(Target pointing data)

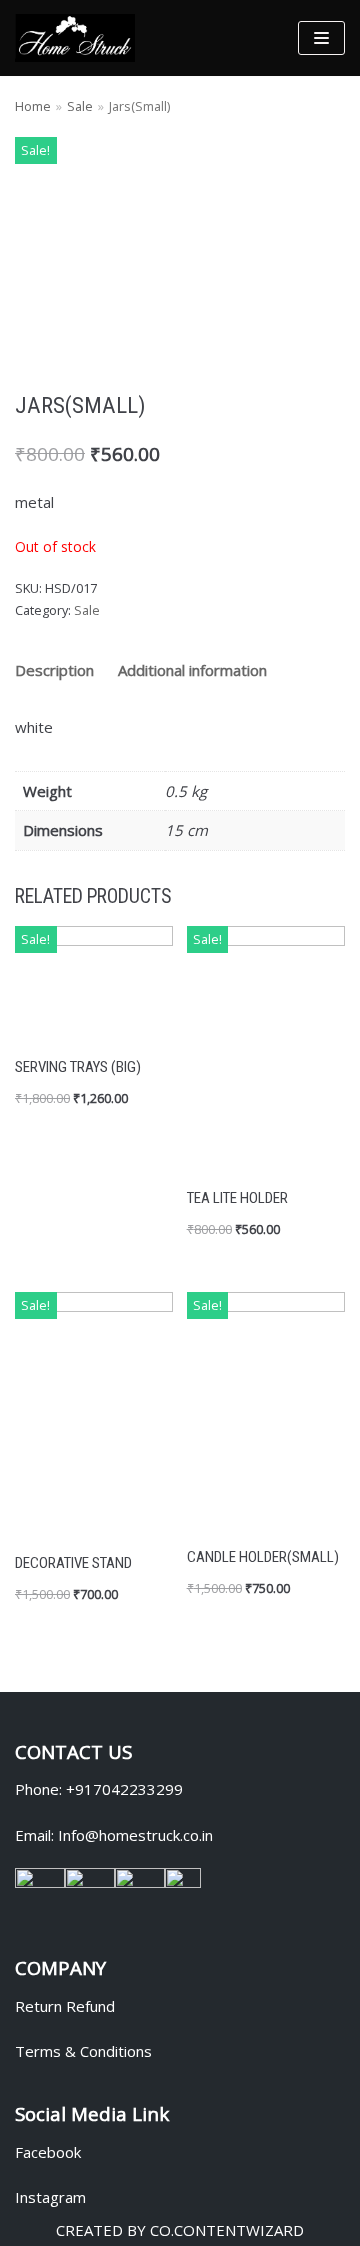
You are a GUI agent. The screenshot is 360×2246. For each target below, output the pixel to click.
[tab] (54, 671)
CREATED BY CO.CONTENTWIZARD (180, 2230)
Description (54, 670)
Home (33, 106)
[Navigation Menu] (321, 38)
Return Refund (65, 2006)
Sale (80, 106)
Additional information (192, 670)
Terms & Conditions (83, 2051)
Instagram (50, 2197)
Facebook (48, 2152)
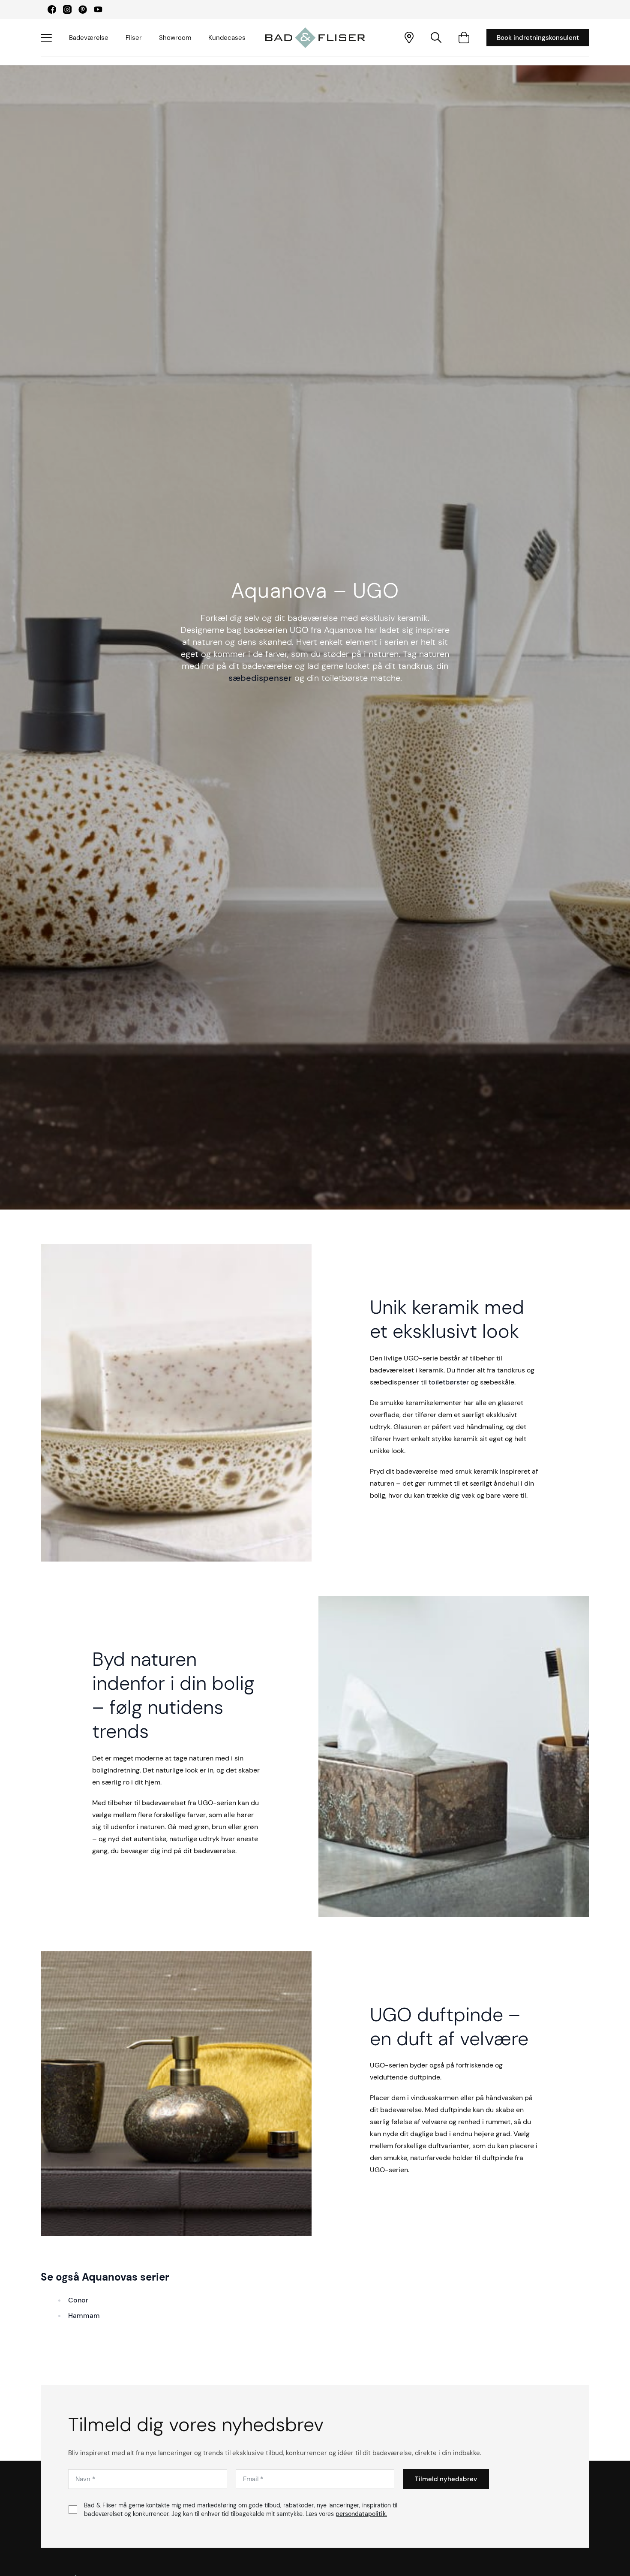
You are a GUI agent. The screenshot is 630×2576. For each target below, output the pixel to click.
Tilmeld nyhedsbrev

INSTRUCTIONS FOR THE TASK: Could you copy out all of the rows above word for word, leaving out the pictures?

THE COMPLETED TASK:
You are a GUI agent. The screenshot is 360×2246. For each target below, output the pixel to click.
[tab] (54, 671)
CREATED BY CO.CONTENTWIZARD (180, 2230)
Description (54, 670)
Home (33, 106)
[Navigation Menu] (321, 38)
Return Refund (65, 2006)
Sale (80, 106)
Additional information (192, 670)
Terms & Conditions (83, 2051)
Instagram (50, 2197)
Facebook (48, 2152)
You are a GUI agent. The screenshot is 630×2576. For each target below, output the pixel to click.
Tilmeld nyhedsbrev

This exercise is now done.